Friday, April 29, 2005

That Wasn't So Hard, Was It?

I'm watching "Survivor" and I see a commercial for Wal-Mart's digital photo-processing services. And I see and hear something remarkable.

It's quick, it's easy, and the price is terrific.
Parallel construction! In a TV commercial! You know, I'm not sure I've ever seen that before in a case in which it would be so easy to get things wrong. Given that same set of points, 99 out 100 advertising people would have foisted on us:

It's quick, easy, and the price is terrific.
What's wrong with that? Well, it implies either that "easy" is a complete thought on a par with "It's quick" and "The price is terrific" or that "It's the price is terrific" makes sense. Either "it's" applies to all three items or it applies only to the first one; it can't apply to the first two and not the third, at least not in that construction.
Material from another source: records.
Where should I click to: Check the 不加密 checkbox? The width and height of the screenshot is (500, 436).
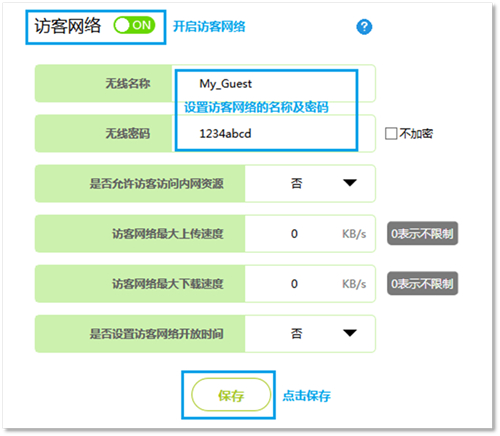click(391, 134)

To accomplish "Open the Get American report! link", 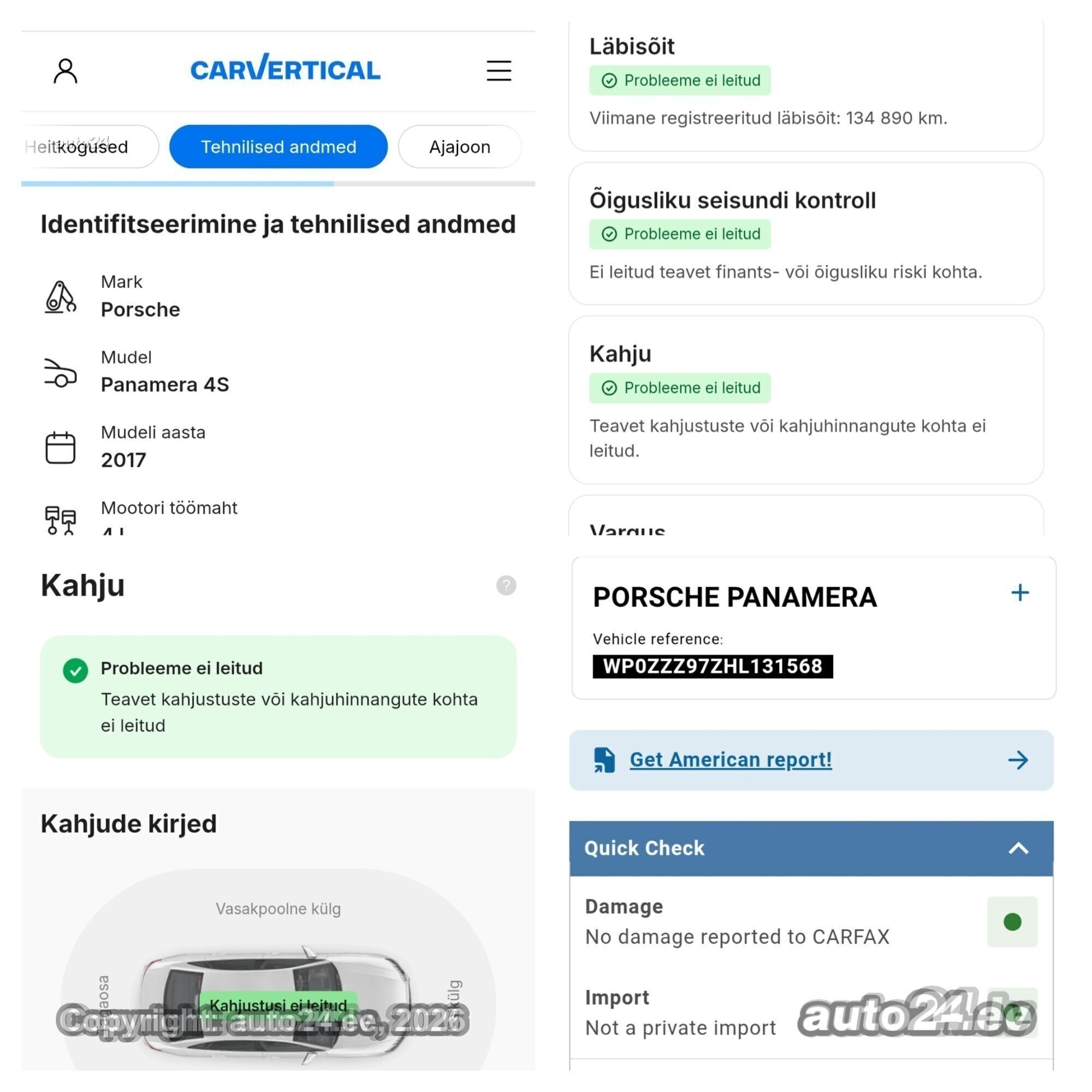I will [x=730, y=759].
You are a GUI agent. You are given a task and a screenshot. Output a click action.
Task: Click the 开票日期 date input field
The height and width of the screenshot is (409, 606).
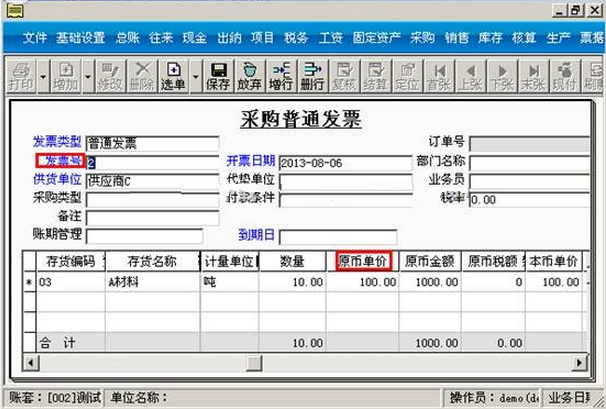pos(345,162)
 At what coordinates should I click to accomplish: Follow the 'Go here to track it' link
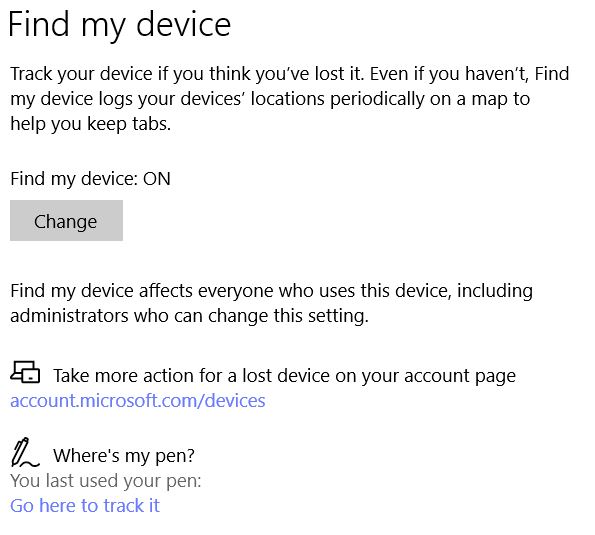click(85, 505)
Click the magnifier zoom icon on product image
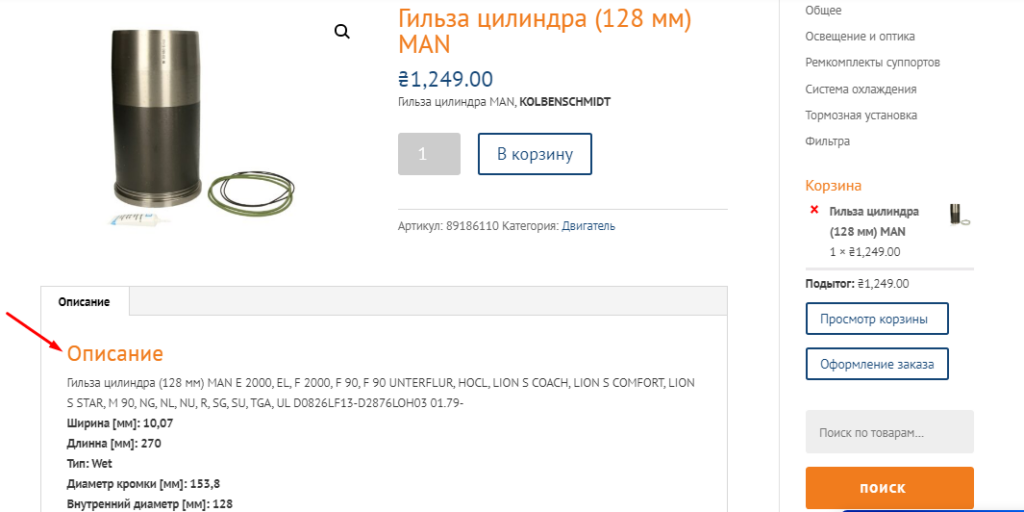Screen dimensions: 1024x512 coord(342,31)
If you want "it's" to apply to the first two items and not the third, you need to close off that series by giving it its own "and":

It's quick and easy, and the price is terrific.
That way or the Wal-Mart way -- either is fine.

5 comments:

M@ said...

The correct way even sounds better -- I'd say it scans much more pleasingly.

Why do people work so hard to get it wrong!?

Bill said...

With workers and painters arriving at 7 a.m. as our kitchen renovation drags on, sleep has been harder to come by. But generally I am out from 4:30 a.m. or so till 9:30 or so, plus a couple of hours earlier or later depending on TiVo mandates and morning commitments.

Jim Donahue said...

Stumbled over your site by accident. It's terrific--keep on fighting!

vtuss said...

Why not make it more parallel?:

It's quick, easy and a terrific price.

Or, it's quick, easy and cheap.

Eric "Babe" Morse said...

Someone willing to admit to watching "Survivor"! Nice. I got made fun of when I came out of the closet on my isn't-language-funny site. (of course, I also play Fantasy Survivor, which is even worse...)

And, for the record, I used "email" in my thesis, completed in 2000. Then: major sell-out (sellout?). Now: ahead of the curve, baby.